DARK INTERIORS STEPHEN BERG, Oblivion (University of Illinois Press) $12.95
DONALD JUSTICE, New and Selected Poems (Alfred A. Knopf) $25
MICHAEL S. HARPER, Honorable Amendments (University of Illinois Press) $12.95
DAVE SMITH, Fate's Kite: Poems 1991-1995 (Louisiana State University Press)

The oblivion which Stephen Berg faces in his collection is of various types: there is the death of his mother, the slow drift of a friend towards madness and suicide; the void that opens up beneath the appearances of the everyday world. And these oblivions come in different forms: poem-fragments imitating Sappho (words and phrases strewn artfully across the page); prose-poems; free-verse lyrics; 11 pages of rhyming couplets.
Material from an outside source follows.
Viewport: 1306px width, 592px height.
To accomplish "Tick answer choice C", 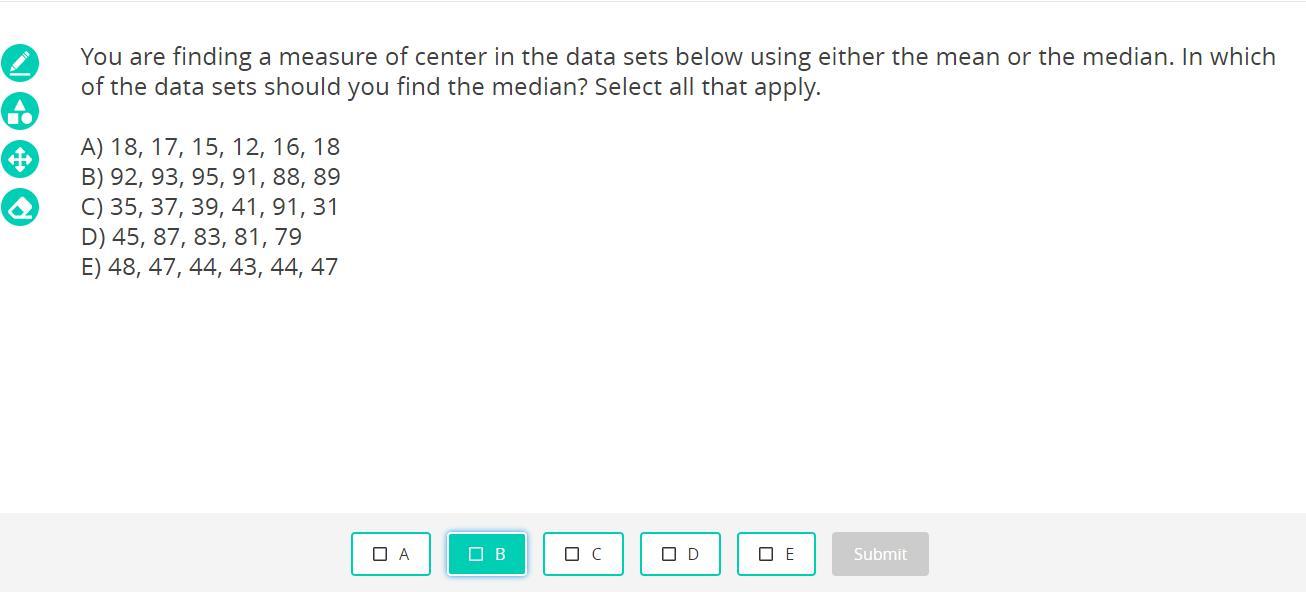I will click(583, 554).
The tone of the book is often frantic, as though the poet facing oblivion is grappling with words and experiences, trying to make them come together. Here's the opening of the title poem:

a child's arms opening (it's strapped in a stroller, zipped into a snowsuit), mine flung out too in spontaneous embrace as we pass, strangers ages apart on the crowded Christmas street rapt in identity, 'the blight man was born for'? a despair warns us, as we pass, the packed decorated store windows winking at us, the few dead I knew, relatives, friends, still speak to me as if they needed something, food? an idea? hope? to let me know the chaos of death, to teach me disappearance in silence […]

Here there is the juxtaposition between the occurants of daily life and the 'chaos of death' stretching out beneath them. Berg attempts to face the horror with an unswerving gaze, taking in along the way the absurdities of human behaviour - scat-ology ('In the Infinitive'), sexuality ('Oblivion') and money ('Cold Cash') - but often ...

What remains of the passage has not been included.